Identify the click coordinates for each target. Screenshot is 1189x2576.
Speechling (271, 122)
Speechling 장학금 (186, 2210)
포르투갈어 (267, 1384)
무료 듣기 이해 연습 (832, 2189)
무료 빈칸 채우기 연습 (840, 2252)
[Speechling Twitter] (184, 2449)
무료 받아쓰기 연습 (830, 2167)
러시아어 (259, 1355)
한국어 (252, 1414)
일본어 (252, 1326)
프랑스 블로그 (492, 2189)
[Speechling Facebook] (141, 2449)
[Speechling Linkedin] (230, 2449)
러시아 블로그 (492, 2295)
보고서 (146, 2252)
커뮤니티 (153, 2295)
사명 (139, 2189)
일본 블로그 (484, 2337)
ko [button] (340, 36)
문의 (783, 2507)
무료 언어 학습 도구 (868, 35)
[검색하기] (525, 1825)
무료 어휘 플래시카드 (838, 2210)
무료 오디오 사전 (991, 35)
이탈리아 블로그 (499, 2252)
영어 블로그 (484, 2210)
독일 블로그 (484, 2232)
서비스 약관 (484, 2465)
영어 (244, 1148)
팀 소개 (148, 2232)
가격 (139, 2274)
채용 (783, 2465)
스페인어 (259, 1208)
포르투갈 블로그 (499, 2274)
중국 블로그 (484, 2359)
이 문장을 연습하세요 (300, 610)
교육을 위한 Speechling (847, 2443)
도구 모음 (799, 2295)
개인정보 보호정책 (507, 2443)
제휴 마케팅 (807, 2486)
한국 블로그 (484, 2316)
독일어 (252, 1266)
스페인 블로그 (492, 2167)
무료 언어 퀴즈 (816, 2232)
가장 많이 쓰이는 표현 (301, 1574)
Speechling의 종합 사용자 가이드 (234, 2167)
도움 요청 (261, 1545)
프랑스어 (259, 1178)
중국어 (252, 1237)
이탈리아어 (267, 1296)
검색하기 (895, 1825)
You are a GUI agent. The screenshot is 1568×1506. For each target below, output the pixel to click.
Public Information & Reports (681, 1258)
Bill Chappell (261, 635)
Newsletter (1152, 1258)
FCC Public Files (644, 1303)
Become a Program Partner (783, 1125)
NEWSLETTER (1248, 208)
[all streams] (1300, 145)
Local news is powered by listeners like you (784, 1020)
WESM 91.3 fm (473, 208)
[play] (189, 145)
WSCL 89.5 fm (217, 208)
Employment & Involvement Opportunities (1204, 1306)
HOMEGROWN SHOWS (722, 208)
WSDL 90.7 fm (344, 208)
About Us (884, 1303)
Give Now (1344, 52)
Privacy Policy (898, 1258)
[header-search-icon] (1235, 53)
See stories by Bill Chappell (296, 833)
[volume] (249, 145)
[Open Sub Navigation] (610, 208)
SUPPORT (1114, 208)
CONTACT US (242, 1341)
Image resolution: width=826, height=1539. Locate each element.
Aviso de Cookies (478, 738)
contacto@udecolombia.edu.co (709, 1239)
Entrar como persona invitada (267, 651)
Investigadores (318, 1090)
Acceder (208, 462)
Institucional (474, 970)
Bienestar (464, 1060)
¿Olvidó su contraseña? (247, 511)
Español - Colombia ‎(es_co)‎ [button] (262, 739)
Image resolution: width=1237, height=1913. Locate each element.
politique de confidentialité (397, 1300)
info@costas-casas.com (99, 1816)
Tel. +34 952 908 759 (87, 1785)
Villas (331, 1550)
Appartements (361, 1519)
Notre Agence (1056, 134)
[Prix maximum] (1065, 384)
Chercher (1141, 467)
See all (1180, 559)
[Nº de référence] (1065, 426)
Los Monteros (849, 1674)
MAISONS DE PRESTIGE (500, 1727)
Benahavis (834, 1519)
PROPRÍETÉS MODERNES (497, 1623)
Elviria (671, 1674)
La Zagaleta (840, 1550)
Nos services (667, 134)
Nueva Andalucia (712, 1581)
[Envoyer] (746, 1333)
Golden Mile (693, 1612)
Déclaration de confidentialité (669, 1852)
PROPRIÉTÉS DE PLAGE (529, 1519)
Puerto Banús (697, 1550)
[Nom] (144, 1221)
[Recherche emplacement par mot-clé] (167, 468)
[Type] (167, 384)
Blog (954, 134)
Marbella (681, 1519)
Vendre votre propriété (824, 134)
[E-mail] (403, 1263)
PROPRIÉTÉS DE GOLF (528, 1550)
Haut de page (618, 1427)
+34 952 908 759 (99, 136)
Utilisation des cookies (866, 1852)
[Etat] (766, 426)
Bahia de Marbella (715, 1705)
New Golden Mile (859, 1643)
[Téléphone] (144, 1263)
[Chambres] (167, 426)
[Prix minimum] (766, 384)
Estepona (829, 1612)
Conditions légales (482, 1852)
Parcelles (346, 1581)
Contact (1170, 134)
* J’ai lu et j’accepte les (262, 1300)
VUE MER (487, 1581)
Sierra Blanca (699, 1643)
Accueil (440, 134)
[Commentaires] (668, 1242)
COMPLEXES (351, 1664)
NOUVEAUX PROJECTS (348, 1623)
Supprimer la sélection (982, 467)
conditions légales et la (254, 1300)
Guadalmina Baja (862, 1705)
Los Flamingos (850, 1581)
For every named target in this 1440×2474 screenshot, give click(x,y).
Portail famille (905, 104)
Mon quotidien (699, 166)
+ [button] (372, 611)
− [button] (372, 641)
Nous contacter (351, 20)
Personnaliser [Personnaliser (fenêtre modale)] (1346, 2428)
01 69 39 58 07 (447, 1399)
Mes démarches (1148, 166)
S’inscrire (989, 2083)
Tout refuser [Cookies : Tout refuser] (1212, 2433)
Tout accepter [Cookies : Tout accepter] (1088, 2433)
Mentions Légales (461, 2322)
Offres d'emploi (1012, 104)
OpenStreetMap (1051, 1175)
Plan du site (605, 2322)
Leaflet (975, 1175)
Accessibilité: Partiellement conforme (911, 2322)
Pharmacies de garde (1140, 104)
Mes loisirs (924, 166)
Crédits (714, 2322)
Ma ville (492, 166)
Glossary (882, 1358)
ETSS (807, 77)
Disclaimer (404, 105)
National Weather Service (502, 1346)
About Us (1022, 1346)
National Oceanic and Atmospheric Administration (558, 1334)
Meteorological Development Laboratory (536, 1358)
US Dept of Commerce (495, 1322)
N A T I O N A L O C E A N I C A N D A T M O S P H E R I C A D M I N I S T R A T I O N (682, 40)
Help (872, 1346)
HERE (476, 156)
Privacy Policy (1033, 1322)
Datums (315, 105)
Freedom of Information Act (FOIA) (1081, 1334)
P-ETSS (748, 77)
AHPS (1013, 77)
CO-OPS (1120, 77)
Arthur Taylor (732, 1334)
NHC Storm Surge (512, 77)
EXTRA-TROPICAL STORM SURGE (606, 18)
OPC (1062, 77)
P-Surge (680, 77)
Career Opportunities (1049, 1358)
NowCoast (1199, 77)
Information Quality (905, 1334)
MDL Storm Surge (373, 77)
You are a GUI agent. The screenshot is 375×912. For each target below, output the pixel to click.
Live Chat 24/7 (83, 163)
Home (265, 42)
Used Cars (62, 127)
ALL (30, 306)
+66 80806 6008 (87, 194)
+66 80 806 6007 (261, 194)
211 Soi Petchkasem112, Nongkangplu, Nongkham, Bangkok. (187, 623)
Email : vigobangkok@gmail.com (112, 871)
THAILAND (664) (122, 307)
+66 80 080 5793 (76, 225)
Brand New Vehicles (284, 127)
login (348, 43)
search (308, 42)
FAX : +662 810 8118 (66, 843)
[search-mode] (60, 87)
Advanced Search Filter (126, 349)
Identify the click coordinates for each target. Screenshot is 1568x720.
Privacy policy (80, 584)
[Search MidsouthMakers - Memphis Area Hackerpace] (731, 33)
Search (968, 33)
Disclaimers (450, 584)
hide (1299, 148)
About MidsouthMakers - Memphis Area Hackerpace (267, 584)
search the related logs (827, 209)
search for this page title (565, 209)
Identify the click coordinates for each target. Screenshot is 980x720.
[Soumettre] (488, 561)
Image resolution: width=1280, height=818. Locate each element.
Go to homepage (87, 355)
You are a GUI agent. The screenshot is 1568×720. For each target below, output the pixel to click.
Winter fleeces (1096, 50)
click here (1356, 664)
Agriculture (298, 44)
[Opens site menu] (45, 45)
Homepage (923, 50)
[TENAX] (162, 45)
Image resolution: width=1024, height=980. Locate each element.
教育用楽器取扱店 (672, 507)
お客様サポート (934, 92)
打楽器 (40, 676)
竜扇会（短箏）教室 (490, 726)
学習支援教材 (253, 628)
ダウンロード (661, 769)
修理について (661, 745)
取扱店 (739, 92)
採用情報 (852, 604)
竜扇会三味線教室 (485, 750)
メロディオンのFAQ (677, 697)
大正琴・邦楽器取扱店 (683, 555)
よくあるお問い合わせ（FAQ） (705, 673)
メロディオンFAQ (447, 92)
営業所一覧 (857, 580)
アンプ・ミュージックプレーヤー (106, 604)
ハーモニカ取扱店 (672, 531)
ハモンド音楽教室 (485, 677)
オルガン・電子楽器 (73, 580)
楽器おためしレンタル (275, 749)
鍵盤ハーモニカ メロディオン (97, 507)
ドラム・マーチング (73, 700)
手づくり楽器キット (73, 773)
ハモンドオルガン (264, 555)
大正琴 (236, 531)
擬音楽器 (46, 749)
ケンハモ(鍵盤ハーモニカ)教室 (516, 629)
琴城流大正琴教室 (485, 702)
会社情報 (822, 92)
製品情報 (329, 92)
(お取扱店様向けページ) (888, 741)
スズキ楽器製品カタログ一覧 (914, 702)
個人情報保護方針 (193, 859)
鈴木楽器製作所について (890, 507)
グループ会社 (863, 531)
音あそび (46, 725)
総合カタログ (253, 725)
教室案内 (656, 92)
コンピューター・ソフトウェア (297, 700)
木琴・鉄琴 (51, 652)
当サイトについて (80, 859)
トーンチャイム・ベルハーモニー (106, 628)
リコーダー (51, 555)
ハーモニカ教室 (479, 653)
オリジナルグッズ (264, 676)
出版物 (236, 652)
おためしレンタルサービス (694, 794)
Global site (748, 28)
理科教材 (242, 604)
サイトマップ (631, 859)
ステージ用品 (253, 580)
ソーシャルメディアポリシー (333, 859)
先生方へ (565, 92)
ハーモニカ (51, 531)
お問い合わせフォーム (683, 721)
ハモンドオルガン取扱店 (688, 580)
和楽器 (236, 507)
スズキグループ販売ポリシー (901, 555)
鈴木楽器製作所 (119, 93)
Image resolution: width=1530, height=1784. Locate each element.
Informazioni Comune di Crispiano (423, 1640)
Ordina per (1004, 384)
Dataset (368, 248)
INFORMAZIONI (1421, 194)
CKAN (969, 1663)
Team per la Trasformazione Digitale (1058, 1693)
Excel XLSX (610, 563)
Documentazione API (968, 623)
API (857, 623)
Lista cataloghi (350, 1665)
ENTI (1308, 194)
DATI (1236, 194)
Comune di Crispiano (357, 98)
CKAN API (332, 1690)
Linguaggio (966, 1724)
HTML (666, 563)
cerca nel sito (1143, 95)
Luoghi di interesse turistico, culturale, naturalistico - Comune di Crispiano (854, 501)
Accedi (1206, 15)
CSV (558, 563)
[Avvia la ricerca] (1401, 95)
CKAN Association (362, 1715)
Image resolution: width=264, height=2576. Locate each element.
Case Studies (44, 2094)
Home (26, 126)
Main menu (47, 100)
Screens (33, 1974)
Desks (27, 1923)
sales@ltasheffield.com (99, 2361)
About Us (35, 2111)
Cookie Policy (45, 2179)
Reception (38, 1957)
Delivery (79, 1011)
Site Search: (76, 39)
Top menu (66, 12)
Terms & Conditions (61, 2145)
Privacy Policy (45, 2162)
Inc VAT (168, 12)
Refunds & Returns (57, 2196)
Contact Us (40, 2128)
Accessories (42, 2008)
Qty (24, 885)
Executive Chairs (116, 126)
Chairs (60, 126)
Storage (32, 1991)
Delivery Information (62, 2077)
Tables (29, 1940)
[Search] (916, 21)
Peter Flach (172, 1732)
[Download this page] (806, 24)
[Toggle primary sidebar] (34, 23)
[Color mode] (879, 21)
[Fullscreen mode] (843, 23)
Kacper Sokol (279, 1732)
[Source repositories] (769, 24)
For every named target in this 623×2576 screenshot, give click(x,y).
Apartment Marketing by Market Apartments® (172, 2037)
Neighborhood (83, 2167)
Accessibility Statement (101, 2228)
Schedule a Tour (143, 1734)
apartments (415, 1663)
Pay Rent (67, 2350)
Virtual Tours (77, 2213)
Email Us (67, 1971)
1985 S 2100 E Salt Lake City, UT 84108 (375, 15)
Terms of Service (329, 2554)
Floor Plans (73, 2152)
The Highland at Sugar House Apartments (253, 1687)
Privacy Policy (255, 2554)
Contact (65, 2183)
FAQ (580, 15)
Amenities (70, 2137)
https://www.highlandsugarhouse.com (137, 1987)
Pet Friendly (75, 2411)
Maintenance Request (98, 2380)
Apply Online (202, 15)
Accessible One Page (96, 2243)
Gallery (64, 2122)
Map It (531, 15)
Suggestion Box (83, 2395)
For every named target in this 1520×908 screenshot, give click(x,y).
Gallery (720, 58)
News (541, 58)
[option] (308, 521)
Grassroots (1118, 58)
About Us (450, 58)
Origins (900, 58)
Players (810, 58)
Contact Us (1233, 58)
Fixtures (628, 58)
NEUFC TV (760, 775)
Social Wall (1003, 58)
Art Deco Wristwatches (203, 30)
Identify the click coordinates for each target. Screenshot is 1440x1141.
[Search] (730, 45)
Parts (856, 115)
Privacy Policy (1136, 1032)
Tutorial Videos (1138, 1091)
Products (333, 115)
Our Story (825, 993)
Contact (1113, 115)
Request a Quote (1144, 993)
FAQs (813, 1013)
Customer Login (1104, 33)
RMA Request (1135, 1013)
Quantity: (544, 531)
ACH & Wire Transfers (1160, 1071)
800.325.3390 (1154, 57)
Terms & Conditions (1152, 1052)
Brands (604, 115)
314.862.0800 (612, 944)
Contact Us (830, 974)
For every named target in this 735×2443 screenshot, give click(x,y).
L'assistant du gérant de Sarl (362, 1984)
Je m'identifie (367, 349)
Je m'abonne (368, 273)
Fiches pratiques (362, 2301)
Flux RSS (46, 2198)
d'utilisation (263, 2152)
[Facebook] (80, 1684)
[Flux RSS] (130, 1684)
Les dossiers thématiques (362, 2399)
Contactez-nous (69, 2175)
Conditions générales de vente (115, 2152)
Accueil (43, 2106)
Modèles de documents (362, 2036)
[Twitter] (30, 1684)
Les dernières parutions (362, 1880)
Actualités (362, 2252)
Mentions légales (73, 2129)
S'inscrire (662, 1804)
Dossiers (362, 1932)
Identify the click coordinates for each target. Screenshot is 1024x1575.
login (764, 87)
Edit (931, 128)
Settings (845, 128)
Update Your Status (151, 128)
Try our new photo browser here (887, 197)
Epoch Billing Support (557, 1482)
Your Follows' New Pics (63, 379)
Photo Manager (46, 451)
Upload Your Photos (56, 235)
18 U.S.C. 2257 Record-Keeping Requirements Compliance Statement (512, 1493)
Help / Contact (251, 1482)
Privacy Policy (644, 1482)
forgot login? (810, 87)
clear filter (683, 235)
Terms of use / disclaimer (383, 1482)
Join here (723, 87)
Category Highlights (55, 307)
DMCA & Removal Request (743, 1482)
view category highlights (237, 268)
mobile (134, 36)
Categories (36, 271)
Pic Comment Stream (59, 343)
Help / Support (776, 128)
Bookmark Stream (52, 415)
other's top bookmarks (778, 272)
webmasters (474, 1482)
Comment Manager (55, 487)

YOUR TASK
Scale the records on the lines between the one holding "大正琴 (236, 531)" and the one holding "sales@ltasheffield.com (99, 2361)", inclusive. Give each of those lines again with its request text unchanged, but multiply every coordinate in the answers by 2.05 and round it to a whole number, rounding halves up.

SOLUTION FOR THIS PROBLEM
大正琴 (484, 1089)
擬音楽器 (94, 1535)
ケンハモ(鍵盤ハーモニカ)教室 (1058, 1289)
琴城流大正琴教室 (994, 1439)
会社情報 (1685, 189)
製品情報 (674, 189)
(お取扱店様向けページ) (1820, 1519)
スズキ楽器製品カタログ一覧 (1874, 1439)
個人情報保護方針 (396, 1761)
鈴木楽器製作所について (1825, 1039)
グループ会社 (1769, 1089)
音あそび (94, 1486)
総合カタログ (519, 1486)
教室案内 (1345, 189)
コンピューター・ソフトウェア (609, 1435)
木琴・鉄琴 (105, 1337)
当サイトについて (164, 1761)
トーンチャイム・ベルハーモニー (217, 1287)
リコーダー (105, 1138)
ハーモニカ教室 (982, 1339)
オリジナルグッズ (541, 1386)
出版物 (484, 1337)
おためしレンタルサービス (1423, 1628)
Global site (1533, 57)
理科教材 (496, 1238)
サイトマップ (1294, 1761)
ステージ用品 (519, 1189)
ソーシャルメディアポリシー (683, 1761)
先生方へ (1158, 189)
ハーモニカ (105, 1089)
お問い合わせフォーム (1400, 1478)
ハモンドオルガン取扱店 (1410, 1189)
和楽器 (484, 1039)
スズキグループ販売ポリシー (1847, 1138)
鈴木楽器製作所 (244, 191)
Image resolution: width=1530, height=1784. Locate each element.
Informazioni Comune di Crispiano (867, 3362)
Ordina per (2058, 787)
Dataset (754, 508)
INFORMAZIONI (2913, 398)
CKAN (1986, 3409)
Team per la Trasformazione Digitale (2169, 3471)
Excel XLSX (1251, 1154)
Documentazione API (1984, 1277)
API (1757, 1277)
Lista cataloghi (718, 3413)
ENTI (2681, 398)
DATI (2534, 398)
Comune di Crispiano (732, 201)
CKAN API (681, 3465)
Linguaggio (1980, 3534)
HTML (1365, 1154)
cerca nel sito (2343, 195)
Luoghi di interesse turistico, culturale, naturalistico - Comune di Crispiano (1751, 1027)
Accedi (2472, 31)
CSV (1144, 1154)
[Avvia la ricerca] (2872, 195)
CKAN Association (742, 3516)
Image resolution: width=264, height=2576. Locate each element.
Case Studies (90, 4293)
Home (53, 258)
Main menu (96, 205)
Screens (68, 4047)
Desks (55, 3942)
sales@ltasheffield.com (203, 4840)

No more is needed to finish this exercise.